# [SOLVED] My router wont connect to the configue site:(



## hankebanke (Nov 3, 2010)

hi all
please help me!

i have a inteno router, not sure what.. i think its a xavi.... the problem is that my freind and i needs to open a port so i can host a server on minecraft.... the problem is that i cant get to the page, it isent working with the 198.168.1.1 or what they call it... and if i type my ip adress it says that the site is down
please help


----------



## 2xg (Aug 5, 2009)

*Re: My router wont connect to the configue site*

Hello and Welcome to TSF!

You have to verify that the 198.168.1.1 is your router's IP Address. You may find out if that's correct by typing *ipconfig /all* from the command prompt, it will be the Gateway IP Address = your Router's IP.


----------



## hankebanke (Nov 3, 2010)

*Re: My router wont connect to the configue site*

thank you for the welcome
i searched as you said ip config/all and then looked at the router ip... but it said
like this:
ip routing activated.....No
so how do i activate it?
or was it something else i should look for there?
cause in my ipconfig and then standar gateway it is my local ip adress 85.226.22.1
i think its my local:S
no it wasent, but it was close to my local ip number.... im a bit noob here... just worked on this today since 10.00


----------



## hankebanke (Nov 3, 2010)

*Re: My router wont connect to the configue site*

sorry for double posting..
i tried my so called router ip adress and it didt work, it just said that the site was down and i cant connect-.-
anhy other way to connetc to the port site?


----------



## 2xg (Aug 5, 2009)

*Re: My router wont connect to the configue site*

Do you have a separate Modem? Is this a Router/Modem combo?
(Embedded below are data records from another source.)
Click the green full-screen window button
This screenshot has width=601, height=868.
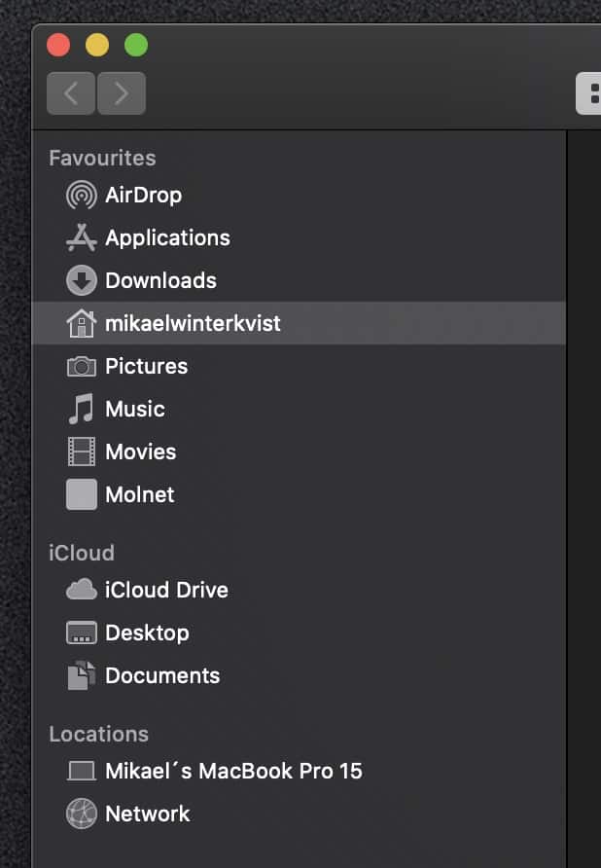pyautogui.click(x=136, y=45)
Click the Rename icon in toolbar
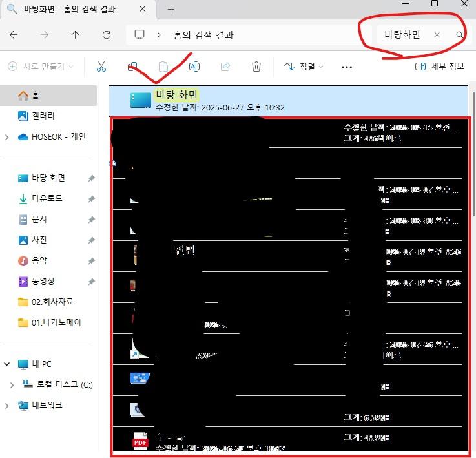 coord(194,67)
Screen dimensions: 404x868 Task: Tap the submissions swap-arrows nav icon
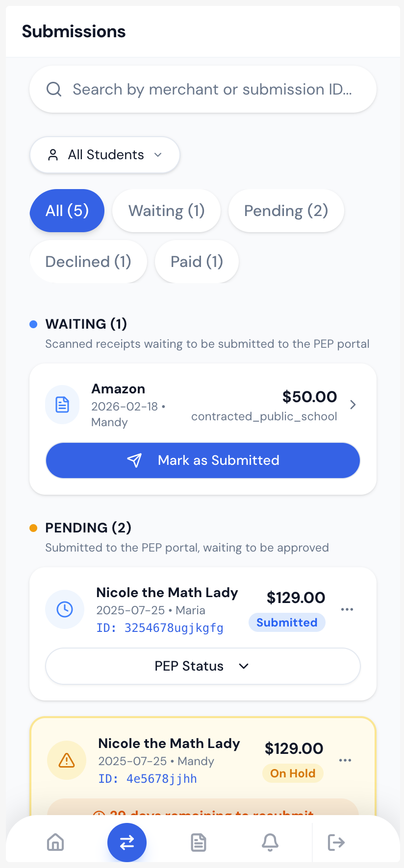(x=127, y=843)
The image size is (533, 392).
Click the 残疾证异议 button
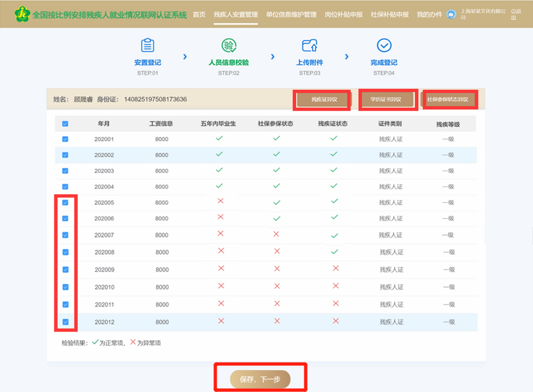coord(324,100)
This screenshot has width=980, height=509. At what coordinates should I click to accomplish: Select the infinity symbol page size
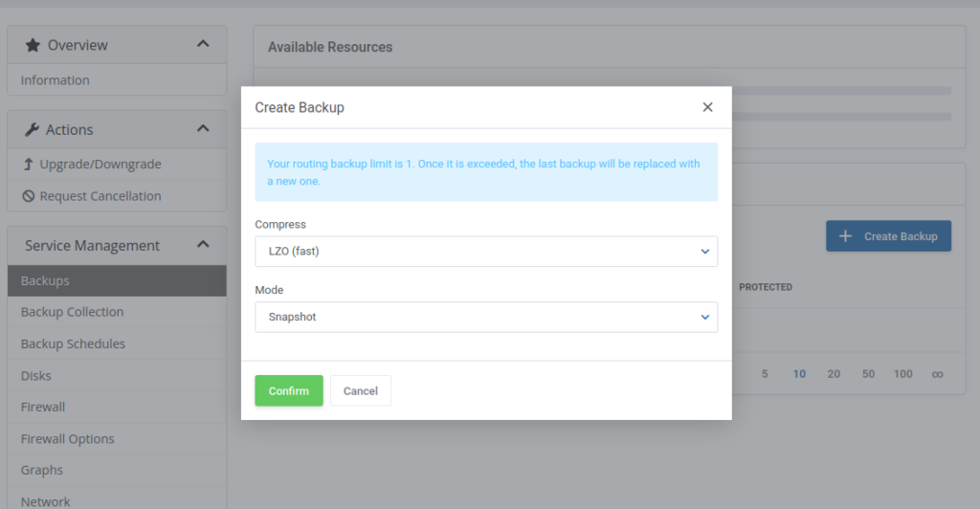coord(938,374)
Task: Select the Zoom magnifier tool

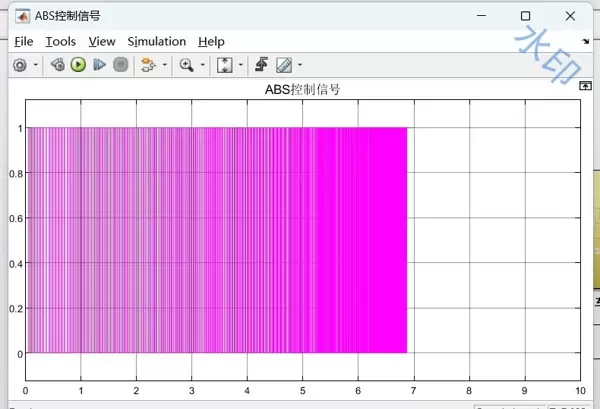Action: [x=186, y=65]
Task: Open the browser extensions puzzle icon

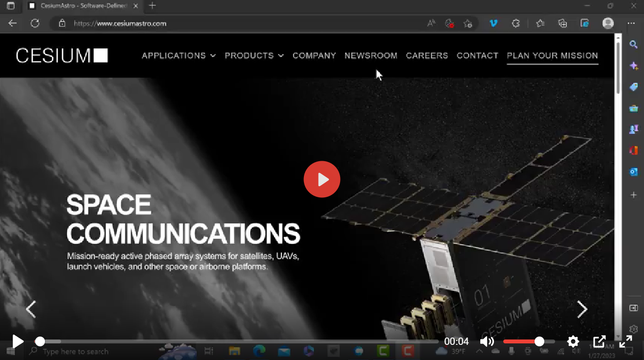Action: coord(515,23)
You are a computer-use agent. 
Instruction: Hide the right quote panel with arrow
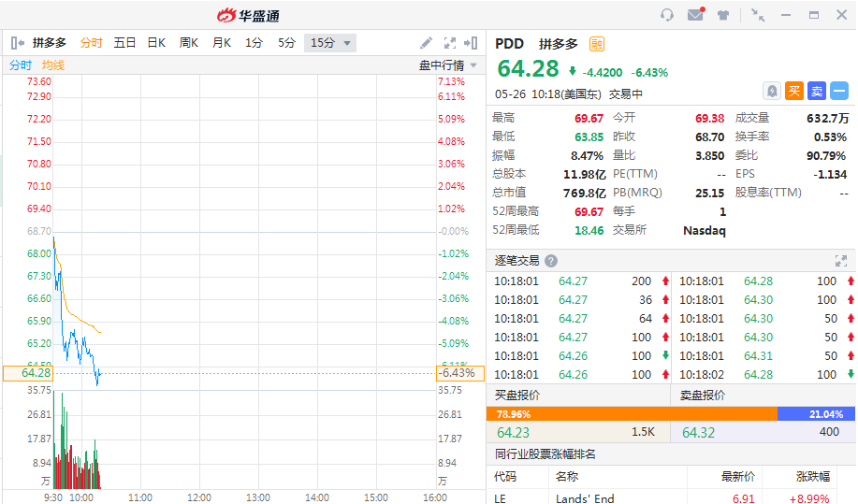(x=472, y=43)
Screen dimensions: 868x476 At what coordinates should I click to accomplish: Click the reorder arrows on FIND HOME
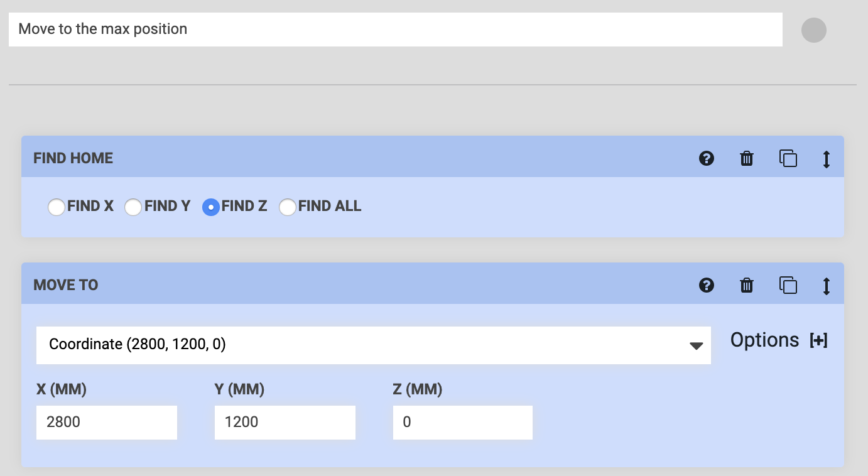pos(827,159)
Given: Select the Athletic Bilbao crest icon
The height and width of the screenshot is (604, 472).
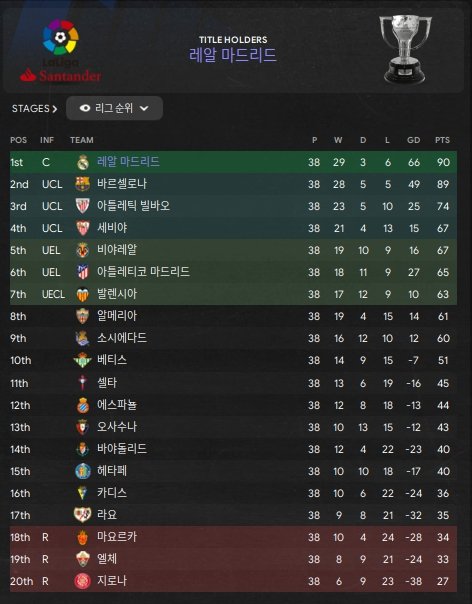Looking at the screenshot, I should pyautogui.click(x=83, y=206).
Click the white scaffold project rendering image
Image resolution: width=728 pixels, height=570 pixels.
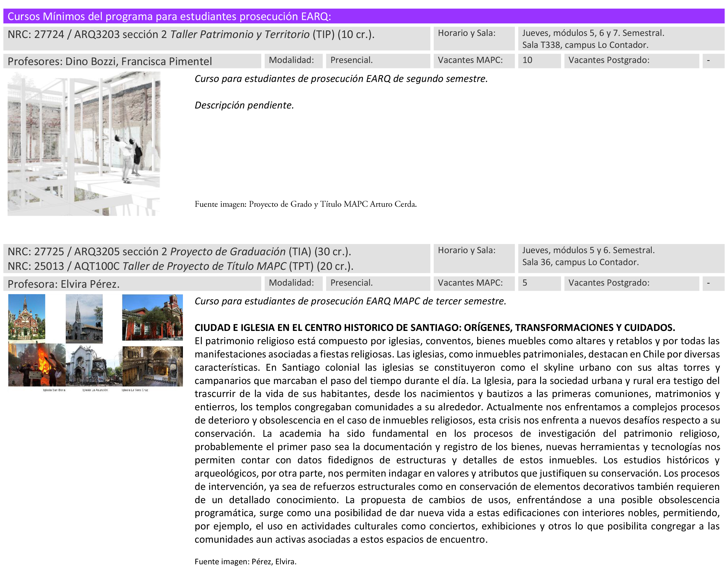[84, 144]
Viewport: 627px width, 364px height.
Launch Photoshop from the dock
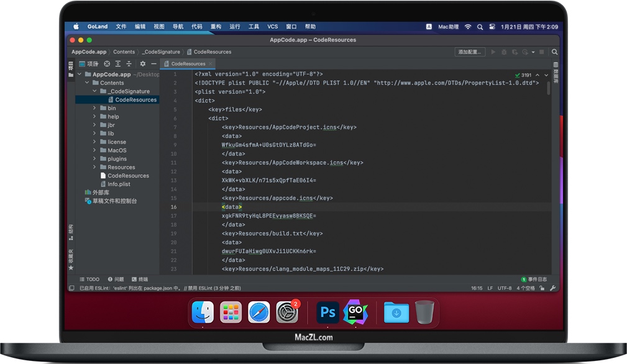tap(327, 312)
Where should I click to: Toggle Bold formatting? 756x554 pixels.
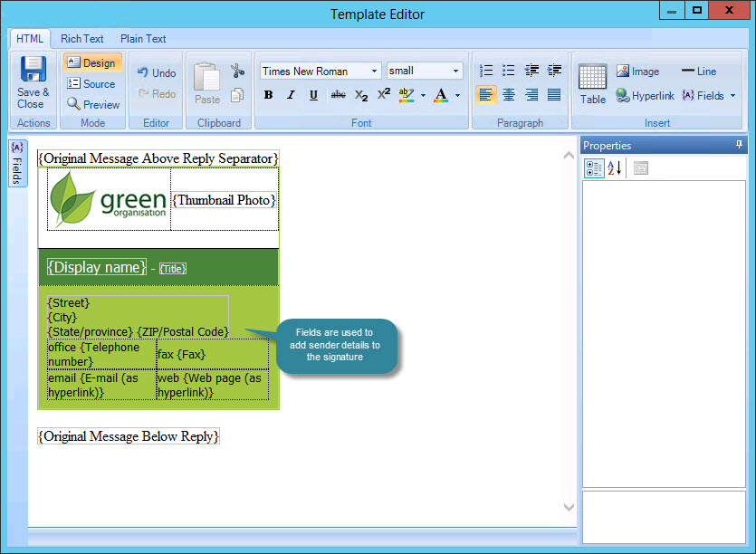268,95
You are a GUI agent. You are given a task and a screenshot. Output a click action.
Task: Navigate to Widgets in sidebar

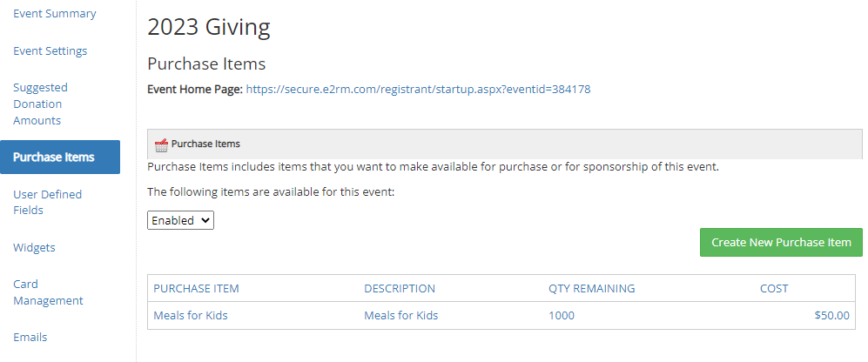tap(34, 247)
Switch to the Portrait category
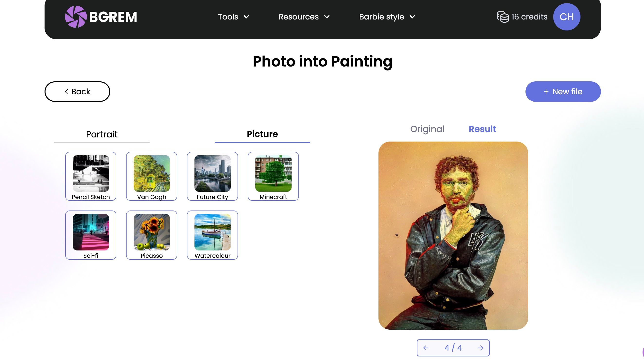The width and height of the screenshot is (644, 364). coord(102,134)
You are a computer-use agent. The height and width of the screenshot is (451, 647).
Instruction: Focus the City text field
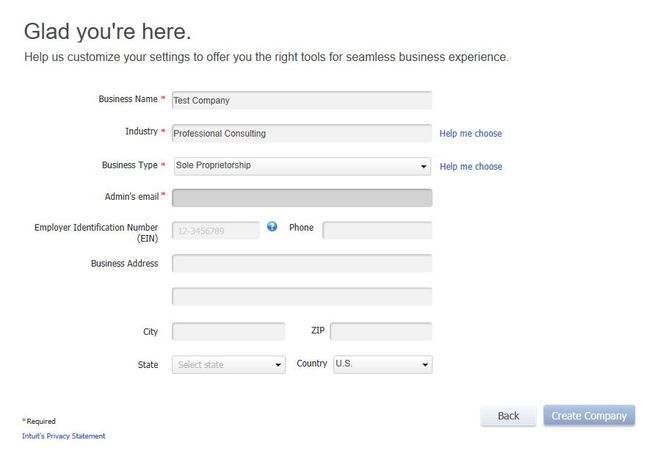228,332
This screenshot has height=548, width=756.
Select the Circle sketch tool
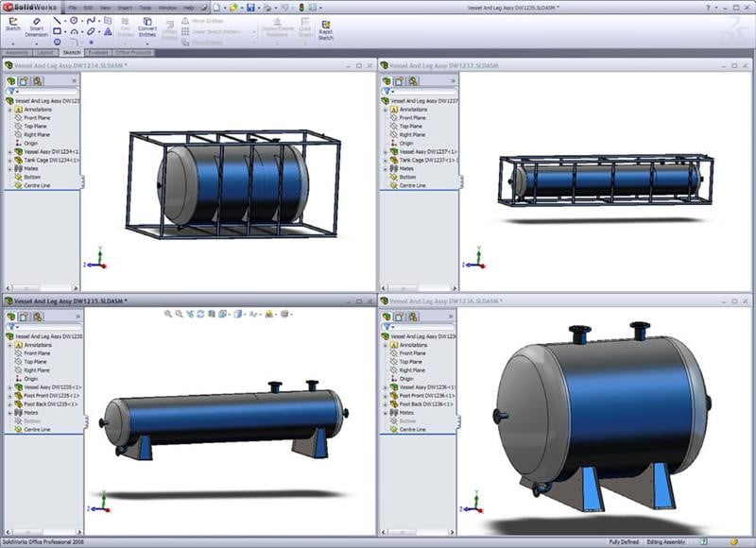[x=72, y=20]
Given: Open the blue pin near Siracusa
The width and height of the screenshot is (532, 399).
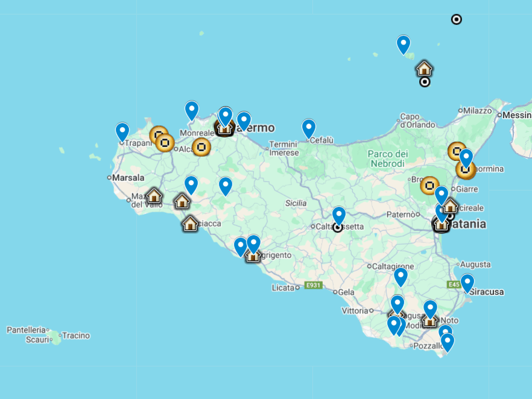Looking at the screenshot, I should pyautogui.click(x=467, y=283).
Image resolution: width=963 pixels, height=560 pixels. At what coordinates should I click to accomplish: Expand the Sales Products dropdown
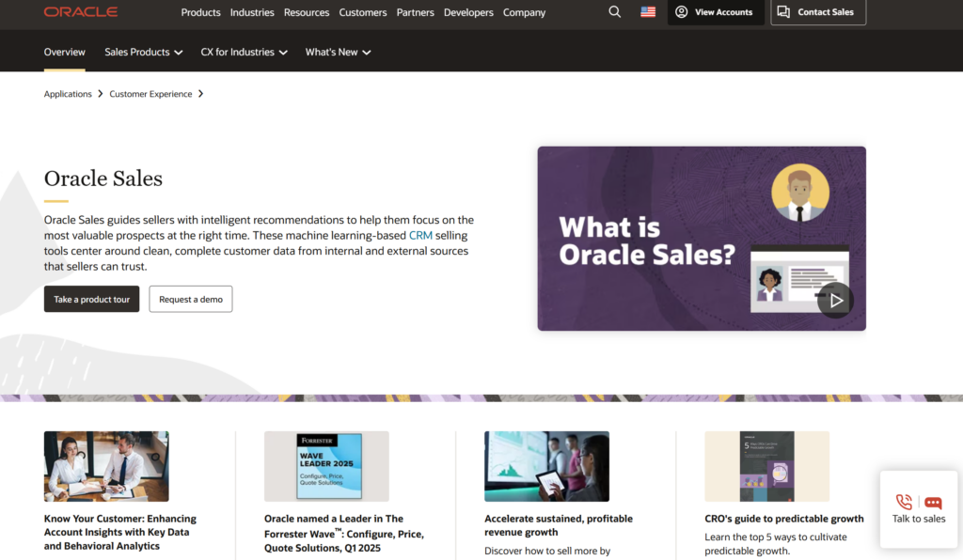[x=143, y=53]
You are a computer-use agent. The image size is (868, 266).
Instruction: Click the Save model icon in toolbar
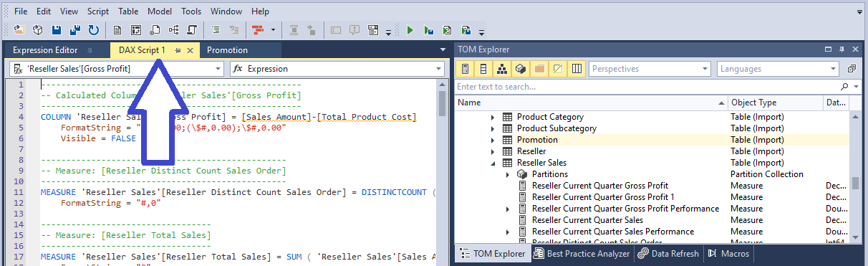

What's the exact Make and Model of your Modem and Router?


----------



## Wand3r3r (Sep 17, 2010)

*Re: My router wont connect to the configue site*

ip routing activated.....No
so how do i activate it?


You don't. It's not what you think.

Go to a cmd prompt and type ipconfig 
what is the gateway ip?


----------



## hankebanke (Nov 3, 2010)

*Re: My router wont connect to the configue site*

as i said im a noob to this... router/modem combo.... i dunno i guess its like that..
i think my router is a inteno xavia... if thats anhy help..
could you explain what a modem is.. im not sooo good at this, and then i cant spell english tha good either:/....

to wand3r3r:
hello
my gateway ip is 85.226.22.1
and ive tried to connect through that , dosent work


----------



## Wand3r3r (Sep 17, 2010)

*Re: My router wont connect to the configue site*

If that is your gateway, which is shouldn't be, then there are three possiblities:

1. this is a modem and not a router. No ports forwarding or opening with a modem
2. you are cabled incorrectly. You have the wan cable plugged into a lan port
3. your router is in bridge mode and as such is just acting as a modem forward. You will need to access the router and set it to do NAT.


----------



## hankebanke (Nov 3, 2010)

*Re: My router wont connect to the configue site*



Wand3r3r said:


> If that is your gateway, which is shouldn't be, then there are three possiblities:
> 
> 1. this is a modem and not a router. No ports forwarding or opening with a modem
> 2. you are cabled incorrectly. You have the wan cable plugged into a lan port
> 3. your router is in bridge mode and as such is just acting as a modem forward. You will need to access the router and set it to do NAT.


 well...
1...... 
2. well you see i have no cable so i dont think its that^^ ive got a broadband
3. heres the problem they talked about on another homepage i looked into some time ago, they said that inteno xavi5852 (or if it is 5258) was locked in a brigde mode... i didtn understand anhything about that then, so... do you think i could fix it? and if you know how, could you give me some sort of guide to follow....`?


----------



## Wand3r3r (Sep 17, 2010)

*Re: My router wont connect to the configue site*

post the results of an ipconfig /all

go to Run and type CMD then hit enter
in the black box type ipconfig /all >output.txt
then type edit output.txt
copy and paste the contents here for review.


----------



## hankebanke (Nov 3, 2010)

*Re: My router wont connect to the configue site*

well its gonna be showned on swedish... so you might wanna use your own to see what it says!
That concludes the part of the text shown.